2. The method for mapping noun phrases to descriptive logical concepts based on extension according to claim 1, characterized in that... When generating the parsing order, all noun phrases corresponding to the noun phrases are obtained through part-of-speech analysis. The head of the noun phrase is defined as the last word of the first noun phrase. For a noun phrase node in the syntax tree, the child node containing the head of the current noun phrase is parsed first as the new noun phrase node. Then, the child nodes to the left of the head are parsed from right to left, and finally, the child nodes to the right of the head are parsed from left to right. That is, the parsing order is from the head to the farthest. For nodes starting with a verb or adverb, the verb or adverb is parsed first, and then the remaining part is parsed according to the parent node's order from left to right or from right to left.
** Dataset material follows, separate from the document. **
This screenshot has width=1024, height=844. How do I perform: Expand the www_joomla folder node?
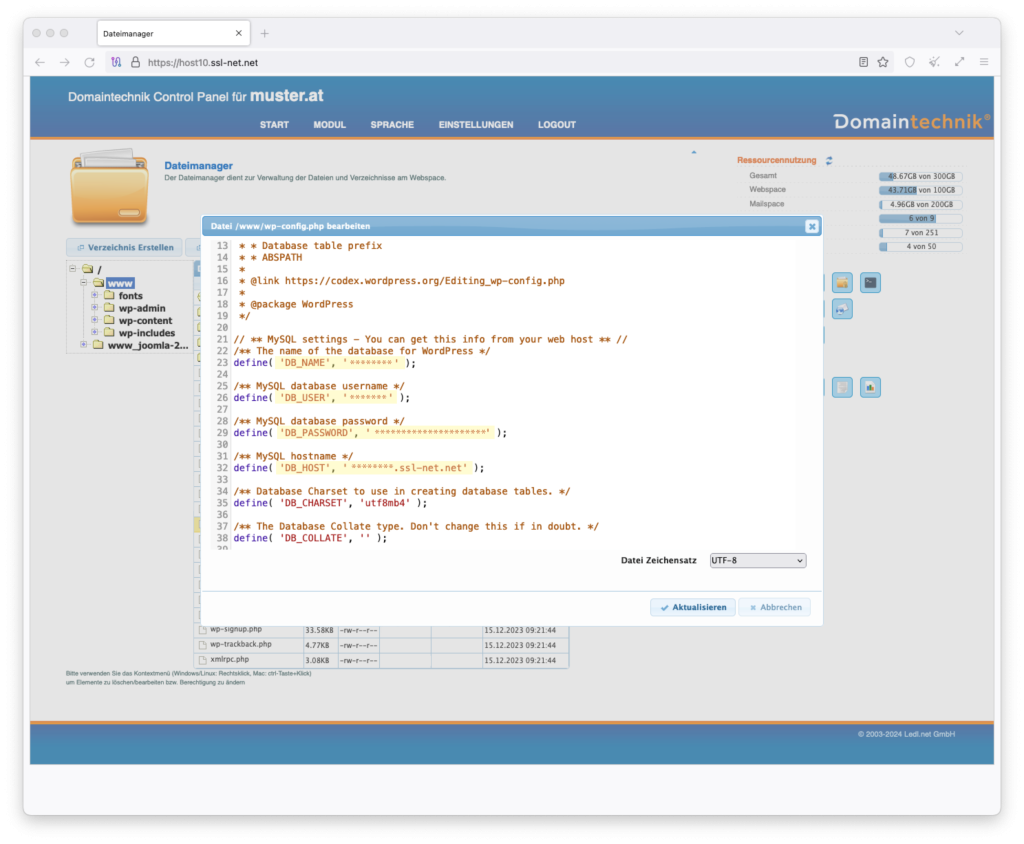click(x=85, y=345)
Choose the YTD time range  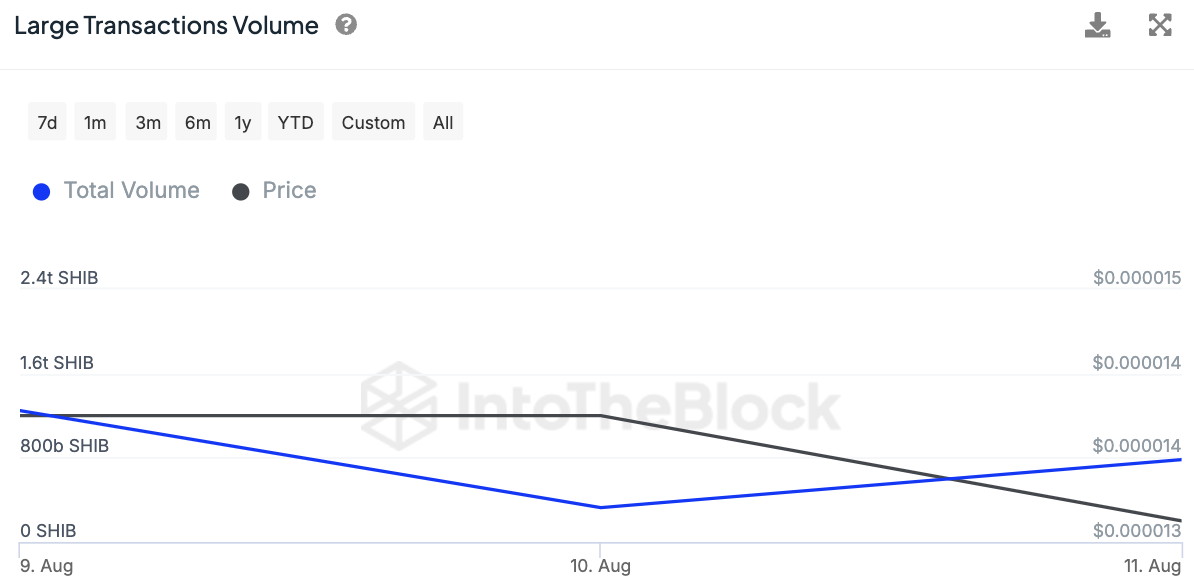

For nodes starting with an adjective, the parts other than the adjective are parsed according to the parent node's order phrases, and finally, the adjective is parsed.

3. The method for mapping noun phrases to descriptive logical concepts based on extension according to claim 1, characterized in that... In step 3.3, if the current word to be parsed is the head, then select as follows: Detailed operations, including For concepts in the form of atomic concepts, conversely, if the current word to be parsed is not the phrase head, then a non-phrase is selected. Detailed operations of the form.